Bass Pros Testing Luremakers new Super Plastics

03/23/03 By Todd Vinyard

The bass pro stretches the legs on the 6-inch plastic lizard - stretches them and stretches them without the legs breaking.

But can one of the newest baits in the fishing world meet the real test and catch fish on the lake? And how do you use it?

These are questions anglers are asking as the fishing season gets underway in earnest.

Terminator Company, with SnapBack Super Plastics, and Strike King, with 3X Soft Plastics, are the only companies using the new Cyber-Flexx material to make a new plastic lure for bass anglers. R.J. Tackle is using it in a saltwater lure.

"They've been in a lot of magazines and on television," said Brent Hale, 29, a member of the Southaven Bass Club. "People are talking about them."

Pro fishermen have been among the first to test these baits on the water when they were introduced a year ago.

Professional Chad Brauer likes the durability the 3X Soft plastic offers.
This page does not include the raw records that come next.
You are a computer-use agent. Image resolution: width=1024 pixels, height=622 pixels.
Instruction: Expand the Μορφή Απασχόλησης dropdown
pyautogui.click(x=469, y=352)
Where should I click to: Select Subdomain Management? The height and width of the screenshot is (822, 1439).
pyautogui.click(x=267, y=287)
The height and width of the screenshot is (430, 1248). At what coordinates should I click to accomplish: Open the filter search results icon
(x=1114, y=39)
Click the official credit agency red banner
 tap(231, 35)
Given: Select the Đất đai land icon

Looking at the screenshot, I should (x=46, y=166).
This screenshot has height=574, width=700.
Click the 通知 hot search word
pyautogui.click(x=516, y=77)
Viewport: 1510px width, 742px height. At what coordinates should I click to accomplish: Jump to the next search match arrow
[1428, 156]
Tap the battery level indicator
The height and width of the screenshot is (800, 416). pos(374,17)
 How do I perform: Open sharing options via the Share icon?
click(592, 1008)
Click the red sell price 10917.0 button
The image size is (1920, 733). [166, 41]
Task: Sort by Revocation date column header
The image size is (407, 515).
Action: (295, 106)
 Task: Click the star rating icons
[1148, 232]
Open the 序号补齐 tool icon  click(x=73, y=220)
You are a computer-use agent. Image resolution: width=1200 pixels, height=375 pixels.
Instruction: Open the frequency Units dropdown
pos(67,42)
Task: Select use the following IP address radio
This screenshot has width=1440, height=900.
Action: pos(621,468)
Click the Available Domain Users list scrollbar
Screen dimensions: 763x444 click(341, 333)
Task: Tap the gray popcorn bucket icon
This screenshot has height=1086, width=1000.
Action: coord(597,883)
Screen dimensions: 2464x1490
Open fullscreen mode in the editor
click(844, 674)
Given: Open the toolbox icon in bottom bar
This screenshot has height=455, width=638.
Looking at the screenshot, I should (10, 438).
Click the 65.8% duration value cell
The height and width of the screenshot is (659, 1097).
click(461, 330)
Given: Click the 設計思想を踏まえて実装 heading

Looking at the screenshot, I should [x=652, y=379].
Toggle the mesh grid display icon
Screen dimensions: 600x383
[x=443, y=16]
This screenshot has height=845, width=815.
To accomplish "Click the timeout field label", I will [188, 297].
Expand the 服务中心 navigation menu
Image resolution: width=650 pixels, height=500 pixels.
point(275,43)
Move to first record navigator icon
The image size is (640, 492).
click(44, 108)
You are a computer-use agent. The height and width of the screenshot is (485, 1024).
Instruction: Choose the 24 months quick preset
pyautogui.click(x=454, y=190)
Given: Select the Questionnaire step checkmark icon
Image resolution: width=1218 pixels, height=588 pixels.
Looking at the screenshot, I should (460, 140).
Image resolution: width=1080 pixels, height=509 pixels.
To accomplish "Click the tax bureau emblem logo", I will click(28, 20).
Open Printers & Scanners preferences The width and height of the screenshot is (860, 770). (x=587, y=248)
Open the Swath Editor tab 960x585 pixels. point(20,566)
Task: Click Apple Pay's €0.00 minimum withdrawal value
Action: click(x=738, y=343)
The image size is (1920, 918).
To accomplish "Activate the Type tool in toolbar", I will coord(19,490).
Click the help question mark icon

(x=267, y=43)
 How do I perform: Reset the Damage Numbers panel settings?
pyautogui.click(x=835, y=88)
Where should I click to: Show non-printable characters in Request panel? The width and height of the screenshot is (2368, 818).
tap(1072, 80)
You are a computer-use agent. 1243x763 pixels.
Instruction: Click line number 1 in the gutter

"It lets you fish more and not worry as much about constantly fixing your lure," Brauer said. "And obviously the more time you can spend fishing the more chances you are going to have to catch fish."

Skeet Reese won the first B.A.S.S. tournament, the Florida Showdown on Harris Chain of Lakes, while using the Terminator SnapBack junebug 7-inch ribbontail worm. He said special rigging is not required.

"I discovered that Super Plastic is so soft it tends to cave inward on an extra wide gap hook, so it's best to use an ordinary 45-degree, off-set, J-bend hook or regular straight shank hook on thinner-bodied Super Plastics like a worm or lizard," Reese said. "I still like the extra-wide gap hook on thick-bodied baits . . . You can leave the hook point buried just beneath the surface of the lizard or worm, and "skin hook" tubes and creature baits."

Brauer likes the buoyancy, especially in Carolina-rigging, that makes the lure float off the bottom of the lake and look more alive to fish.

The flotation lets you use a larger, heavier hook than normal and use a shorter leader to achieve the desired depth off the bottom behind a Carolina-rig, said Chris Brown of Strike King.

Both of the companies' crawfish baits actually stand up like a crawfish in a defensive position.

"That is what a bass normally sees before he strikes a crawfish," Brown said.

Jason Kilpatrick, a full-time southern Alabama Delta region guide and tournament angler, said the baits will change Carolina and Texas-rigging.

"I know this stuff will float a lizard for sure on a Carolina-rigged 4-0 hook," Kilpatrick said. "Texas-rigged and tossed near a bed, this bait will nose down just like a natural feeding predator on the fish's nest."

Anglers should not let the super elastic plastic lures make direct contact with ordinary plastic worms, according to the companies and professionals. The chemical residues of the Cyber Flexx and ordinary plastic mix and can melt each other.

"It is best to keep them in their package and put them in a soft storage tackle system or an old duffel bag," Brauer said. "I've always kept my plastics in a duffel bag anyway."

Like with any other soft plastic it's best not to store in direct sunlight, according to Strike King. Once they get in water and cool off there is usually no problem.

Another consideration is that the baits can't be used with normal dipping dyes. Strike King has its own dye for use with the 3X soft baits and Terminator recommends Cyber-Glo from Spike-It for coloring.

SnapBack is offering six models from soft jerk baits to lizards. The baits come in about half a dozen colors per model. Snapback also includes injected-in pockets for rattles. They are around $4 per bag for five baits.

Strike King has nine models of the 3X soft baits from lizards to finesse worms in 24 colors depend ing on model and packages granule salt within each bag. They come five baits to a bag, except the Zulu, that is four to a bag. They are both $3.49 a bag.

Company officials stress anglers should be willing to try out and adjust to the new baits.